Le Premier Ministre britannique David Cameron devant Downing Street à Londres le 8 juillet 2015. — Matt Dunham/AP/SIPA

Le gouvernement Cameron présente mercredi le premier budget 100% conservateur du Royaume-Uni en 20 ans, marqué par 12 milliards de livres d'économies sur les prestations sociales, qui devraient cependant être lissées sur 3 ans au lieu de 2. Conforté par un résultat inespéré lui ayant donné la majorité absolue aux législatives du 7 mai, le gouvernement va détailler à 12h30 son budget rectificatif aux accents très politiques après un premier budget présenté en mars pour l'exercice d'avril 2015 à mars 2016.

17 milliards d'euros d'économies sur les dépenses sociales

Brandissant l'épouvantail de la crise économique grecque et face à une dette de 1.500 milliards de livres (2.100 milliards d'euros) ainsi qu'un déficit public attendu à 4,0% du produit intérieur brut en 2015-2016, le chancelier de l'Echiquier George Osborne doit annoncer 12 milliards de livres (17 milliards d'euros) d'économies dans les dépenses sociales afin de «sécuriser l'avenir de la Grande-Bretagne». George Osborne devrait notamment limiter le total des diverses allocations perçues à un maximum annuel de 23.000 livres (32.000 euros), contre 26.000 livres aujourd'hui, par ménage à Londres. Cette somme sera plus basse encore en dehors de la capitale.

Il devrait néanmoins tenter d'adoucir les effets de l'austérité en annonçant un étalement de cet effort. Huit milliards d'économies (au lieu de 12) devront être réalisées d'ici 2017/2018, et quatre milliards supplémentaires l'année suivante. L'assouplissement a été rendu possible par 15 milliards de rentrées fiscales supplémentaires, par rapport aux prévisions. Contrairement au premier mandat (2010-2015) de David Cameron lors duquel le Premier ministre avait dû faire des concessions à ses partenaires gouvernementaux libéraux-démocrates, des centristes soucieux d'adoucir certains effets de la politique d'austérité budgétaire, les conservateurs ont aujourd'hui les coudées franches pour dérouler leur politique.
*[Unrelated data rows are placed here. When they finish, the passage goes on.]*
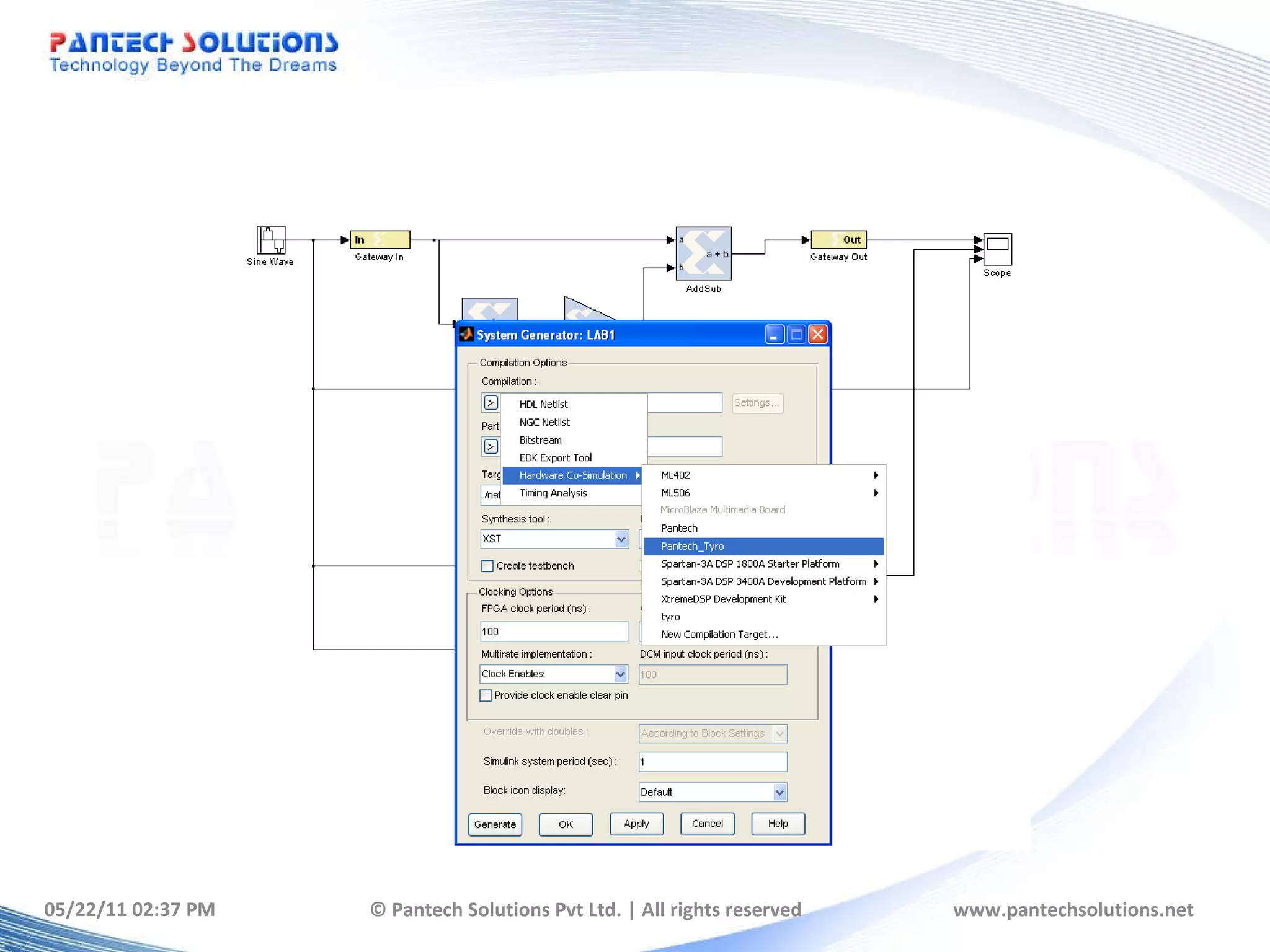
Task: Select the Gateway Out block
Action: tap(838, 239)
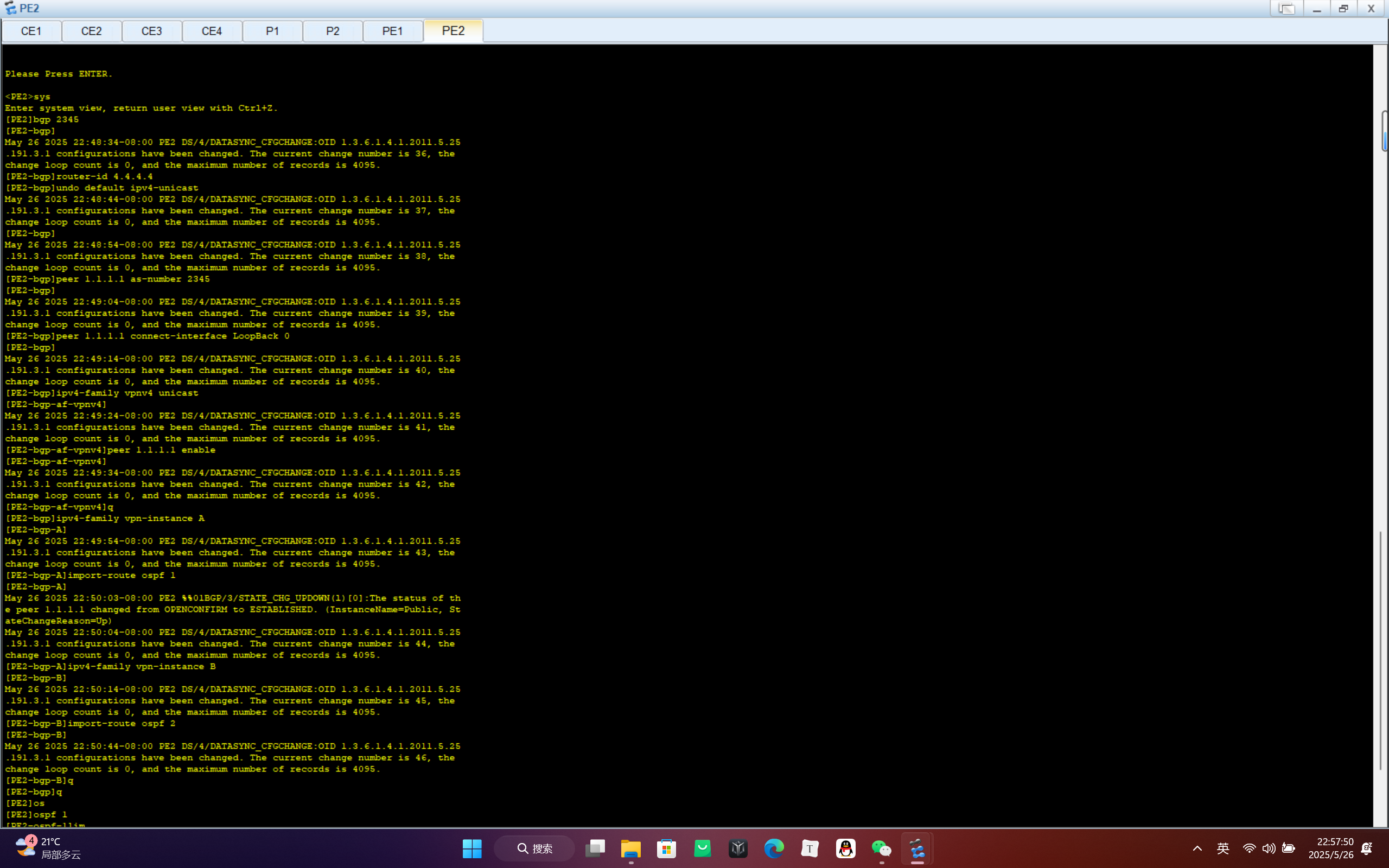
Task: Click the window mode toggle icon in title bar
Action: 1286,9
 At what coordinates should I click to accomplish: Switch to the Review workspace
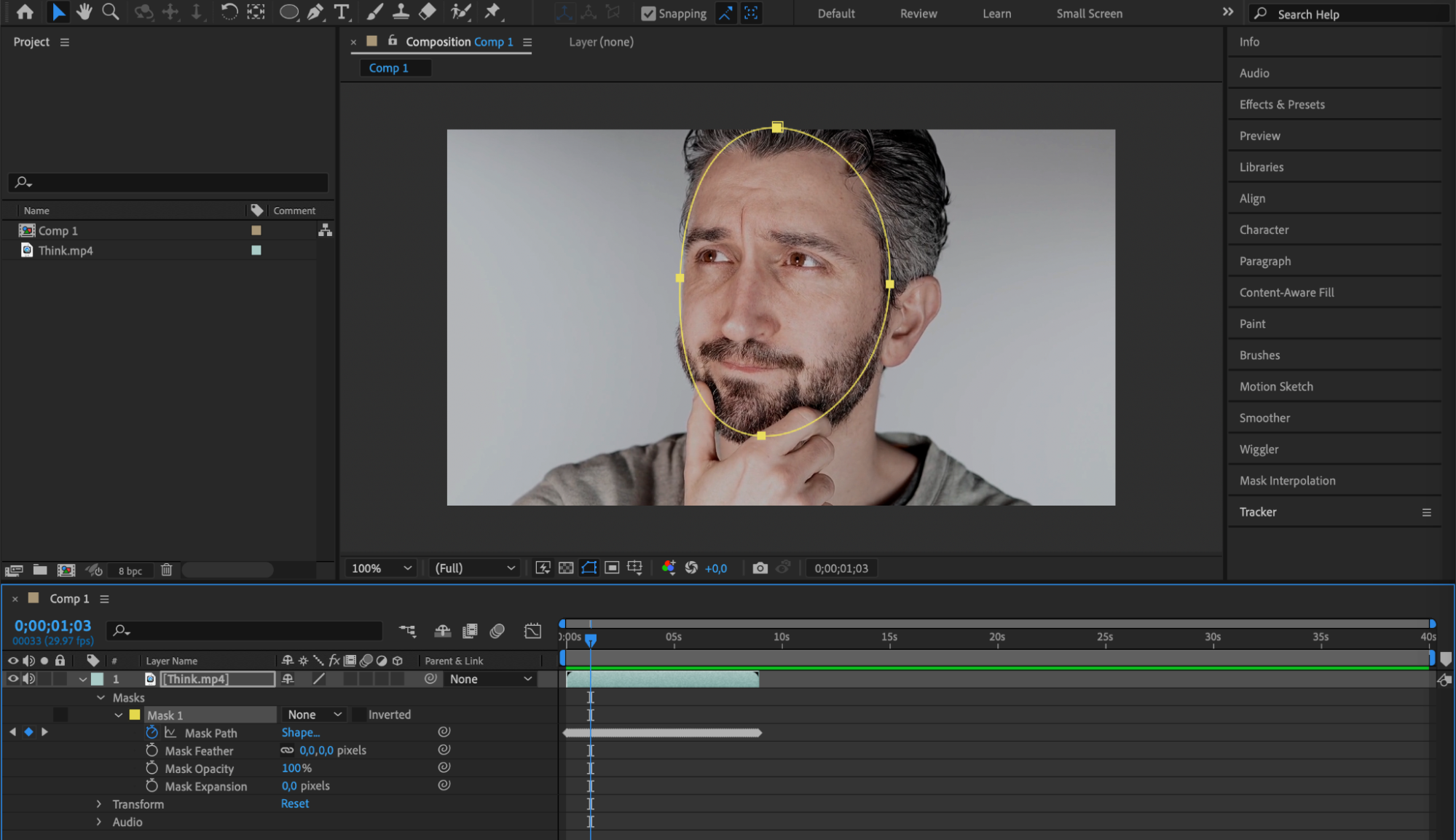pyautogui.click(x=918, y=13)
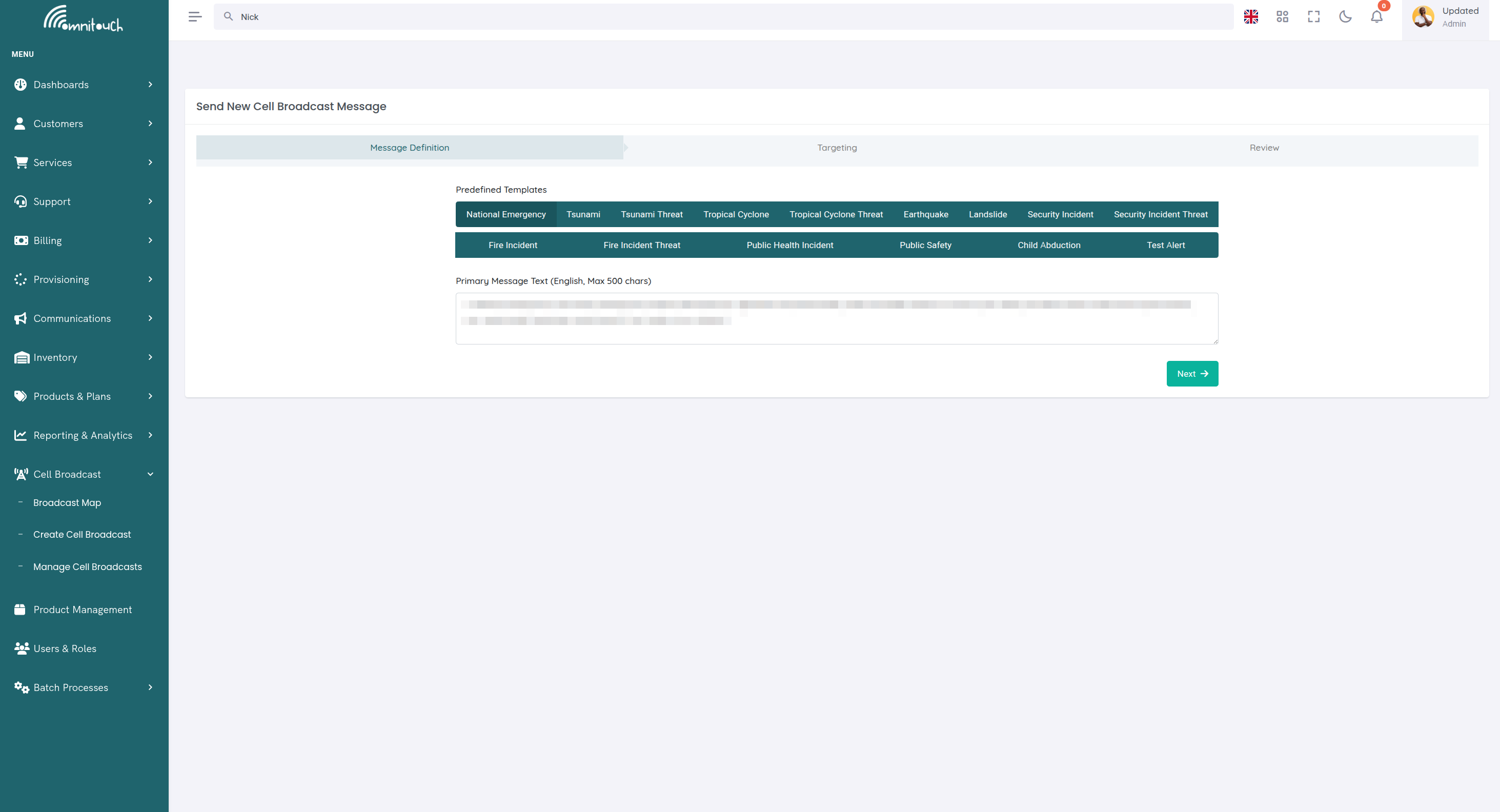Open the hamburger menu toggle
This screenshot has height=812, width=1500.
[195, 16]
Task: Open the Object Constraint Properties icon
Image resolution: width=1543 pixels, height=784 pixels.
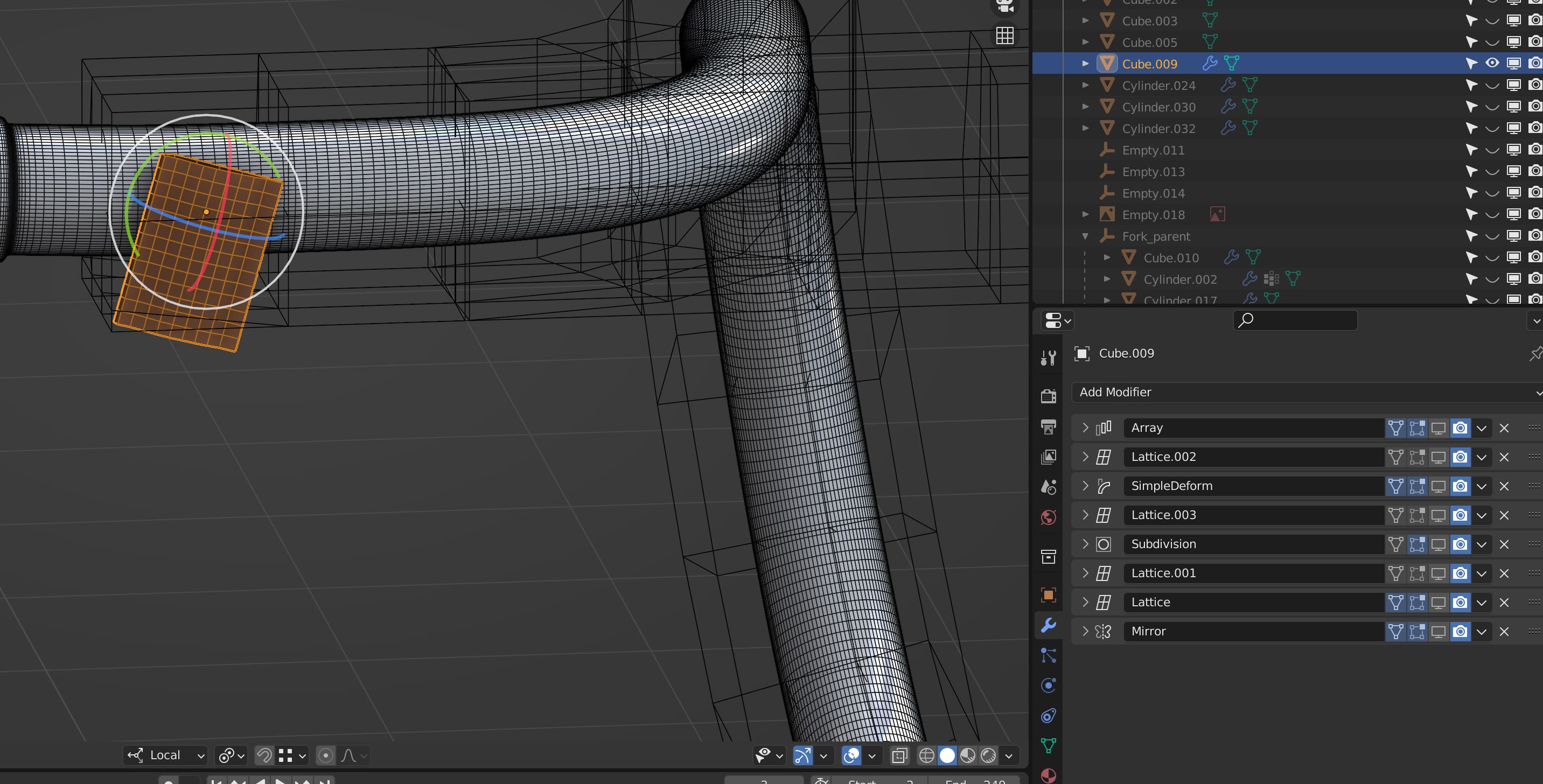Action: coord(1049,715)
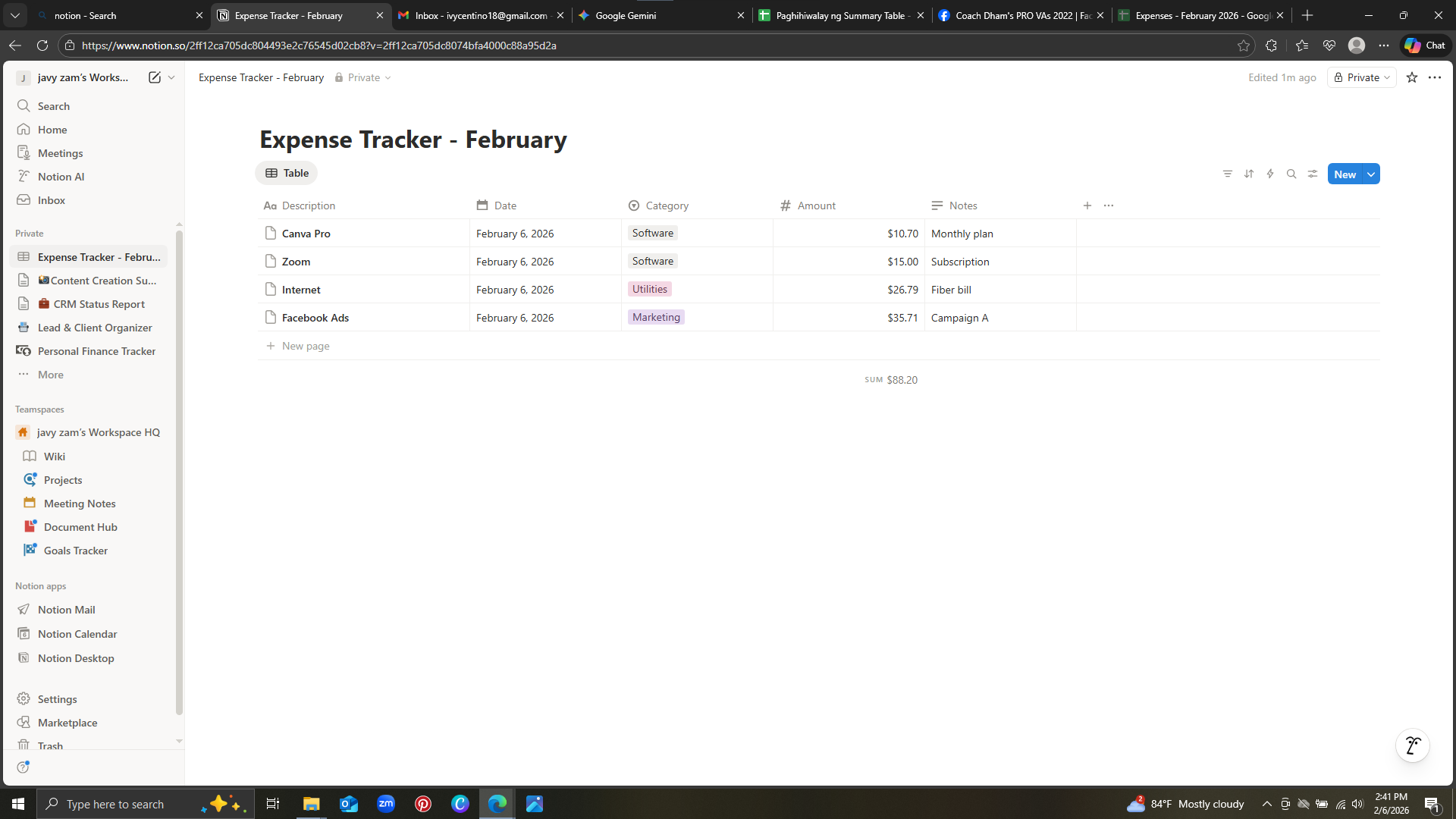Click the filter icon in database toolbar
Image resolution: width=1456 pixels, height=819 pixels.
pyautogui.click(x=1227, y=174)
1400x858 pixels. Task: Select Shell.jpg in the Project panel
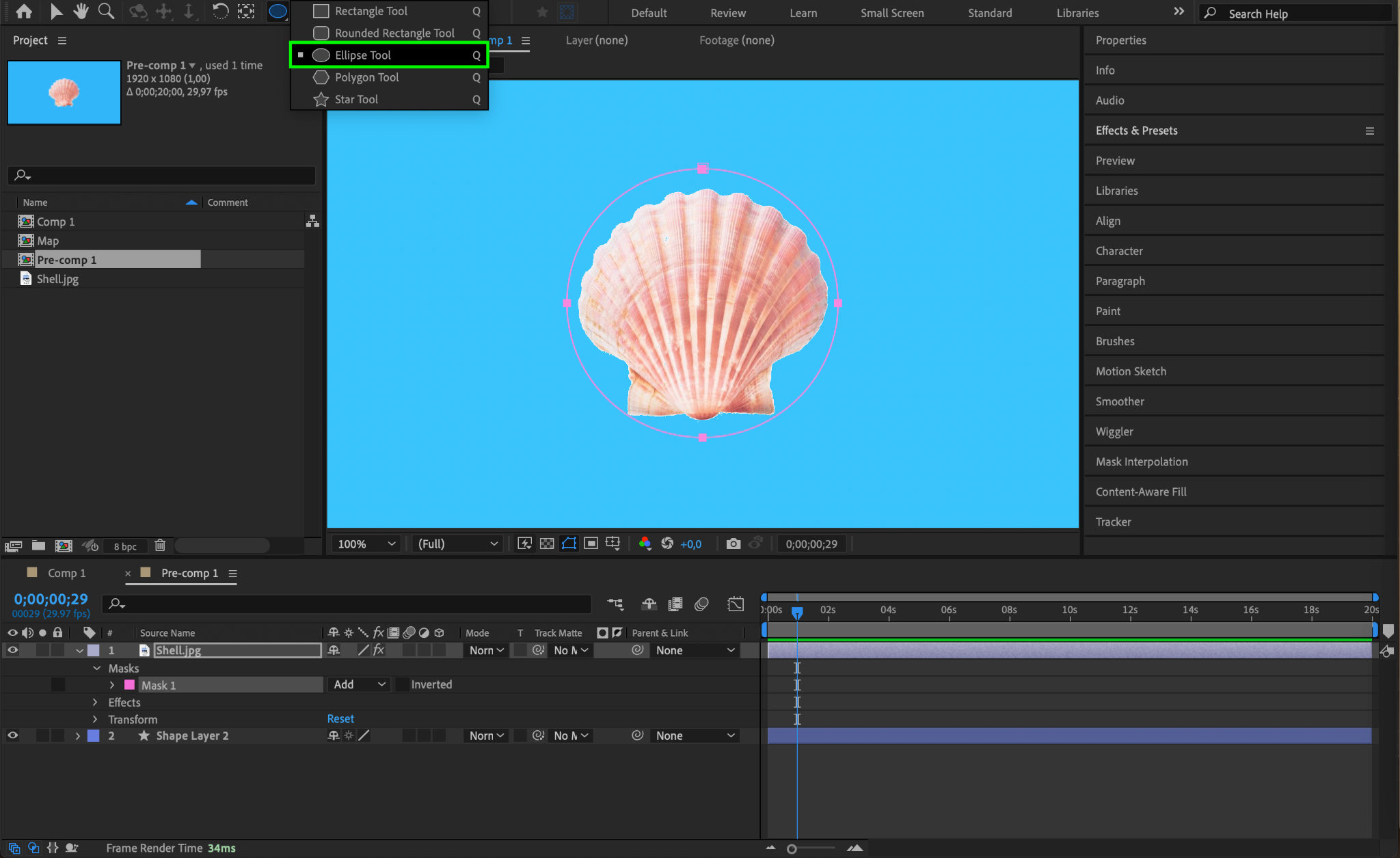coord(57,279)
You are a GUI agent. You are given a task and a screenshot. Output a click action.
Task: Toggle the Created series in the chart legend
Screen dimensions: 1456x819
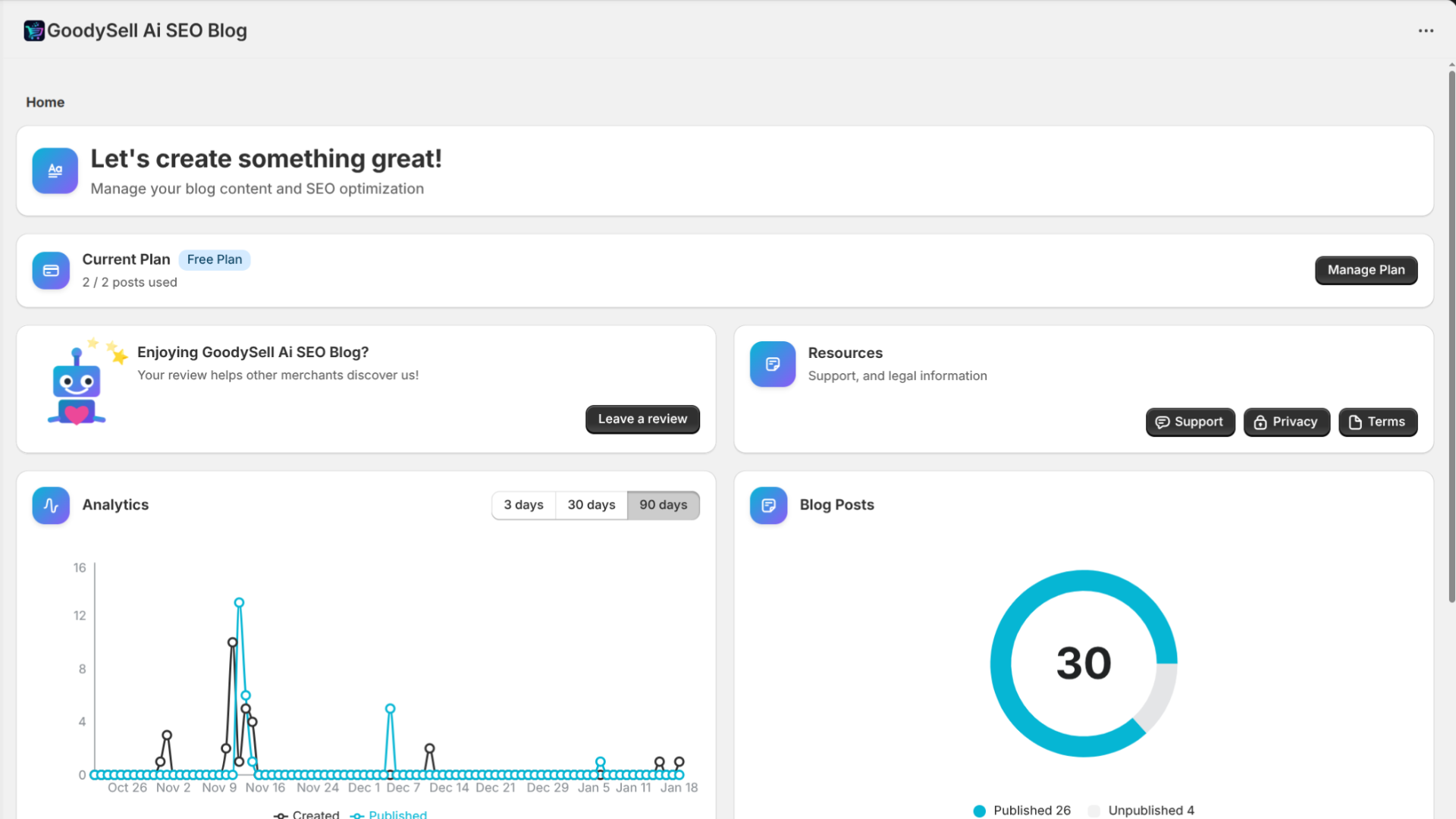tap(306, 814)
Ils veulent ainsi baisser la pression fiscale et s'attaquer à la prolifération des aides sociales, accusées d'encourager une culture de l'assistanat.

Haro sur l'évasion fiscale

Autre piste évoquée: réduire l'aide au logement pour ceux qui gagnent le plus. Ces annonces interviennent dans un climat économique plutôt favorable, avec une prévision officielle de croissance à 2,5% cette année et 2,3% en 2016. Le ministre a aussi promis mardi d'assouplir les règles sur l'ouverture des magasins le dimanche - aujourd'hui limitée à six heures. Les autorités municipales auront le pouvoir de les laisser ouvrir plus longtemps.

Enfin, George Osborne devrait encore s'en prendre à l'évasion fiscale, une thématique qui séduit à droite comme à gauche. Il pourrait peut-être remettre en cause le statut fiscal «non-dom» permettant à certains résidents britanniques de conserver une domiciliation fiscale à l'étranger et ainsi de ne pas payer d'impôts sur les revenus réalisés en dehors du pays. Cette règle vieille de 200 ans profite notamment à de riches patrons étrangers ou encore aux oligarques russes, nombreux à vivre à Londres.